### ===============================================
###  01_Data_Extraction.ipynb
###  Team: The Outliers
###  Course: Advanced Apex Project - BITS Pilani
###  Phase: 1 (Data Acquisition)
### ===============================================


#### Import Dependencies

In [1]:
import os
import pandas as pd

#### Dataset Import

In [2]:
data_path = "../data/AmesHousing.csv"

# Load dataset
df = pd.read_csv(data_path)
print("✅ Dataset Loaded Successfully")
print("Shape:", df.shape)
df.head(3)


✅ Dataset Loaded Successfully
Shape: (2930, 82)


Unnamed: 0,Order,PID,MS SubClass,MS Zoning,Lot Frontage,Lot Area,Street,Alley,Lot Shape,Land Contour,...,Pool Area,Pool QC,Fence,Misc Feature,Misc Val,Mo Sold,Yr Sold,Sale Type,Sale Condition,SalePrice
0,1,526301100,20,RL,141.0,31770,Pave,,IR1,Lvl,...,0,,,,0,5,2010,WD,Normal,215000
1,2,526350040,20,RH,80.0,11622,Pave,,Reg,Lvl,...,0,,MnPrv,,0,6,2010,WD,Normal,105000
2,3,526351010,20,RL,81.0,14267,Pave,,IR1,Lvl,...,0,,,Gar2,12500,6,2010,WD,Normal,172000


#### Verify Data Schema

In [3]:
print("\nColumn Names:\n", df.columns.tolist())
print("\nData Types Summary:\n", df.dtypes.value_counts())


Column Names:
 ['Order', 'PID', 'MS SubClass', 'MS Zoning', 'Lot Frontage', 'Lot Area', 'Street', 'Alley', 'Lot Shape', 'Land Contour', 'Utilities', 'Lot Config', 'Land Slope', 'Neighborhood', 'Condition 1', 'Condition 2', 'Bldg Type', 'House Style', 'Overall Qual', 'Overall Cond', 'Year Built', 'Year Remod/Add', 'Roof Style', 'Roof Matl', 'Exterior 1st', 'Exterior 2nd', 'Mas Vnr Type', 'Mas Vnr Area', 'Exter Qual', 'Exter Cond', 'Foundation', 'Bsmt Qual', 'Bsmt Cond', 'Bsmt Exposure', 'BsmtFin Type 1', 'BsmtFin SF 1', 'BsmtFin Type 2', 'BsmtFin SF 2', 'Bsmt Unf SF', 'Total Bsmt SF', 'Heating', 'Heating QC', 'Central Air', 'Electrical', '1st Flr SF', '2nd Flr SF', 'Low Qual Fin SF', 'Gr Liv Area', 'Bsmt Full Bath', 'Bsmt Half Bath', 'Full Bath', 'Half Bath', 'Bedroom AbvGr', 'Kitchen AbvGr', 'Kitchen Qual', 'TotRms AbvGrd', 'Functional', 'Fireplaces', 'Fireplace Qu', 'Garage Type', 'Garage Yr Blt', 'Garage Finish', 'Garage Cars', 'Garage Area', 'Garage Qual', 'Garage Cond', 'Paved Dri

#### Basic Sanity Checks

In [4]:
# Check how many columns have at least one missing (NaN) value.
# Missing values mean that data is incomplete in some records.
# This helps us identify columns that will need imputation or cleaning in Phase 2.
print("\nAny Missing Values?", df.isnull().any().sum())

Prompt >> Set down verbatim the portion of the data extraction notebook starting at "#### Basic Sanity" and ending at "in some records.".

Given data >>

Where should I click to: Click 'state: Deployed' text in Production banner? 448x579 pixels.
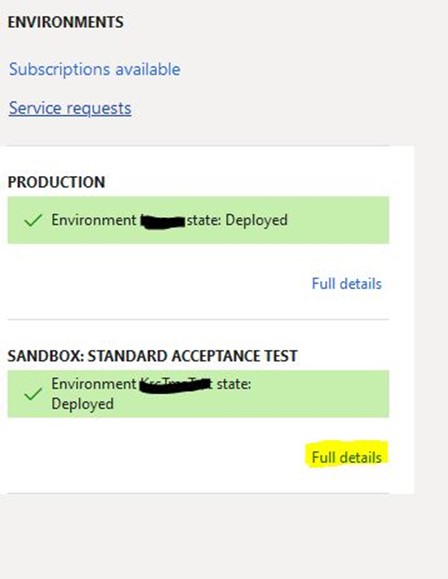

Written solution >>
#### Basic Sanity Checks

In [4]:
# Check how many columns have at least one missing (NaN) value.
# Missing values mean that data is incomplete in some records.